Extracted data entries:
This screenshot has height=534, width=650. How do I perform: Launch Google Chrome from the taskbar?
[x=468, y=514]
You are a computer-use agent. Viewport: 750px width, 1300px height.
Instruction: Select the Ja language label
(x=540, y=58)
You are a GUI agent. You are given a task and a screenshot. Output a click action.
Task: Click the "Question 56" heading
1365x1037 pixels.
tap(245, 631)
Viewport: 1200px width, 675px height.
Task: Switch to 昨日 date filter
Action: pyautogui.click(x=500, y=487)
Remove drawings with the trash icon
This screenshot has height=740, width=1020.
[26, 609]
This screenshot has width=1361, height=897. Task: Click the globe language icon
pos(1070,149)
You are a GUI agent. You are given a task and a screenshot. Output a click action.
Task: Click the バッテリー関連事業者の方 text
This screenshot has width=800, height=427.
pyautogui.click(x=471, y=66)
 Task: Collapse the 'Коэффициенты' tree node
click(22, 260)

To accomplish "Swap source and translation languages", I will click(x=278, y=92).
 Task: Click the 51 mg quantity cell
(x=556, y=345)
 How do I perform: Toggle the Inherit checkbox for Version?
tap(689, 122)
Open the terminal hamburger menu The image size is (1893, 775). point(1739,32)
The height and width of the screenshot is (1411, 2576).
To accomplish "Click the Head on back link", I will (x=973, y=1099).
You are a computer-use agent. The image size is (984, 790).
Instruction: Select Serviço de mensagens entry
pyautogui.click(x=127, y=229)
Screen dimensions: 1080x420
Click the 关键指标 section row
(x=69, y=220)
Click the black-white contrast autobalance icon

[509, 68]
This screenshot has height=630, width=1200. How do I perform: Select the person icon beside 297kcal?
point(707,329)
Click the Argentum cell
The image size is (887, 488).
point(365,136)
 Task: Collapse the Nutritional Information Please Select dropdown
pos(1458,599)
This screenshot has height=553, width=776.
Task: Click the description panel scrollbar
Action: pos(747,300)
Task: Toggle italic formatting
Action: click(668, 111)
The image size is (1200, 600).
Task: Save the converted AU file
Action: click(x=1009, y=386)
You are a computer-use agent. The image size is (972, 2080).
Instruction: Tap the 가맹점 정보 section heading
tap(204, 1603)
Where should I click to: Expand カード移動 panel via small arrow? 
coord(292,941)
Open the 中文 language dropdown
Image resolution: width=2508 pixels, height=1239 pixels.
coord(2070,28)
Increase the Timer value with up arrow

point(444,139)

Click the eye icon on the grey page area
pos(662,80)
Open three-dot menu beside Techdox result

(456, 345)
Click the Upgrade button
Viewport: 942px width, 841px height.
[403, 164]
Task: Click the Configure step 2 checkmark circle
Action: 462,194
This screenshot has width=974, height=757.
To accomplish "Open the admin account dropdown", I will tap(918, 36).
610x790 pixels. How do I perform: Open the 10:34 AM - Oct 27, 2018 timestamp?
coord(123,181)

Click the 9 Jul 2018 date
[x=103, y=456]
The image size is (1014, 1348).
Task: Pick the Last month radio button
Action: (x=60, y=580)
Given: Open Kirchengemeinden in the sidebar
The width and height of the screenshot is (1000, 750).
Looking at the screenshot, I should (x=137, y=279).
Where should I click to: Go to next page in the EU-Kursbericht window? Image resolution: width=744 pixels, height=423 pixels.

* **What to work on**
Rewrite the items above, changing each "How do I perform" to "How can I do" and leaving everything else unchanged.

* **Exercise response**
This screenshot has height=534, width=650. How can I do: Launch Google Chrome from the taskbar?
[x=468, y=514]
You are a computer-use agent. Viewport: 750px width, 1300px height.
Instruction: Select the Ja language label
(x=540, y=58)
You are a GUI agent. You are given a task and a screenshot. Output a click action.
Task: Click the "Question 56" heading
1365x1037 pixels.
tap(245, 631)
Viewport: 1200px width, 675px height.
Task: Switch to 昨日 date filter
Action: pyautogui.click(x=500, y=487)
Remove drawings with the trash icon
This screenshot has height=740, width=1020.
[26, 609]
This screenshot has width=1361, height=897. Task: Click the globe language icon
pos(1070,149)
You are a GUI agent. You are given a task and a screenshot. Output a click action.
Task: Click the バッテリー関連事業者の方 text
This screenshot has width=800, height=427.
pyautogui.click(x=471, y=66)
 Task: Collapse the 'Коэффициенты' tree node
click(22, 260)

To accomplish "Swap source and translation languages", I will click(x=278, y=92).
 Task: Click the 51 mg quantity cell
(x=556, y=345)
 How can I do: Toggle the Inherit checkbox for Version?
tap(689, 122)
Open the terminal hamburger menu The image size is (1893, 775). point(1739,32)
The height and width of the screenshot is (1411, 2576).
To accomplish "Click the Head on back link", I will (x=973, y=1099).
You are a computer-use agent. The image size is (984, 790).
Instruction: Select Serviço de mensagens entry
pyautogui.click(x=127, y=229)
Screen dimensions: 1080x420
Click the 关键指标 section row
(x=69, y=220)
Click the black-white contrast autobalance icon

[509, 68]
This screenshot has height=630, width=1200. How can I do: Select the person icon beside 297kcal?
point(707,329)
Click the Argentum cell
The image size is (887, 488).
point(365,136)
 Task: Collapse the Nutritional Information Please Select dropdown
pos(1458,599)
This screenshot has height=553, width=776.
Task: Click the description panel scrollbar
Action: pos(747,300)
Task: Toggle italic formatting
Action: click(668, 111)
The image size is (1200, 600).
Task: Save the converted AU file
Action: click(x=1009, y=386)
You are a computer-use agent. The image size is (972, 2080).
Instruction: Tap the 가맹점 정보 section heading
tap(204, 1603)
Where should I click to: Expand カード移動 panel via small arrow? 
coord(292,941)
Open the 中文 language dropdown
Image resolution: width=2508 pixels, height=1239 pixels.
coord(2070,28)
Increase the Timer value with up arrow

point(444,139)

Click the eye icon on the grey page area
pos(662,80)
Open three-dot menu beside Techdox result

(456, 345)
Click the Upgrade button
Viewport: 942px width, 841px height.
[403, 164]
Task: Click the Configure step 2 checkmark circle
Action: 462,194
This screenshot has width=974, height=757.
To accomplish "Open the admin account dropdown", I will tap(918, 36).
610x790 pixels. How can I do: Open the 10:34 AM - Oct 27, 2018 timestamp?
coord(123,181)

Click the 9 Jul 2018 date
[x=103, y=456]
The image size is (1014, 1348).
Task: Pick the Last month radio button
Action: (x=60, y=580)
Given: Open Kirchengemeinden in the sidebar
The width and height of the screenshot is (1000, 750).
Looking at the screenshot, I should (x=137, y=279).
Where should I click to: Go to next page in the EU-Kursbericht window? Image resolution: width=744 pixels, height=423 pixels.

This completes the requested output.